AUSGANGSTEXT:
_____

In Brasilien haben all diese Elemente eine Anti-PT-Stimmung geschaffen. Von den USA wurde eine Strategie befördert, wo Richter, Parlamentarier und Polizisten den Staat mit der Begründung angriffen, er sei ineffizient, um Volksführer wie Lula zu disqualifizieren. Er wurde durch ein völlig irreguläres Gerichtsverfahren ins Gefängnis gesteckt und wegen "unbestimmter Handlungen" verurteilt, ein Tatbestand der in keinem Strafgesetzbuch der Welt vorkommt. Lula ist ein politischer Gefangener. Während des Wahlkampfes wurden viele gefälschte Nachrichten verbreitet, die Brasilien mit einer Welle von Hass, Wut und sozialem Zerfall überfluteten. In dieser Situation öffnete die sehr vereinfachte Losung "Es muss sich etwas ändern" Jair Bolsonaro die Tür.

Mit einer elitären Wirtschaftsagenda, aber mit populistischen Versprechungen...

_____

BEREITGESTELLTES MATERIAL:

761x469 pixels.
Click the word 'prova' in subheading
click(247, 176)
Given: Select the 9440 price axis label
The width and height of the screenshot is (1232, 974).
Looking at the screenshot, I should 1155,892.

_____

ZU ERLEDIGEN:
(1) Gib aus dem Ausgangstext über Brasilien das Stück von „In Brasilien haben“ bis „mit populistischen Versprechungen...“ Wort für Wort wieder.
(2) Übernimm aus den Einträgen unverändert alles von der Zeile mit „Given: Select the 9440 price axis label“ bis zum Ende der Einträge, beide Enden eingeschlossen.
Der Ausgangstext und die Einträge stammen aus unterschiedlichen Quellen.

ERGEBNISSE:
(1)
In Brasilien haben all diese Elemente eine Anti-PT-Stimmung geschaffen. Von den USA wurde eine Strategie befördert, wo Richter, Parlamentarier und Polizisten den Staat mit der Begründung angriffen, er sei ineffizient, um Volksführer wie Lula zu disqualifizieren. Er wurde durch ein völlig irreguläres Gerichtsverfahren ins Gefängnis gesteckt und wegen "unbestimmter Handlungen" verurteilt, ein Tatbestand der in keinem Strafgesetzbuch der Welt vorkommt. Lula ist ein politischer Gefangener. Während des Wahlkampfes wurden viele gefälschte Nachrichten verbreitet, die Brasilien mit einer Welle von Hass, Wut und sozialem Zerfall überfluteten. In dieser Situation öffnete die sehr vereinfachte Losung "Es muss sich etwas ändern" Jair Bolsonaro die Tür.

Mit einer elitären Wirtschaftsagenda, aber mit populistischen Versprechungen...

(2)
Given: Select the 9440 price axis label
The width and height of the screenshot is (1232, 974).
Looking at the screenshot, I should 1155,892.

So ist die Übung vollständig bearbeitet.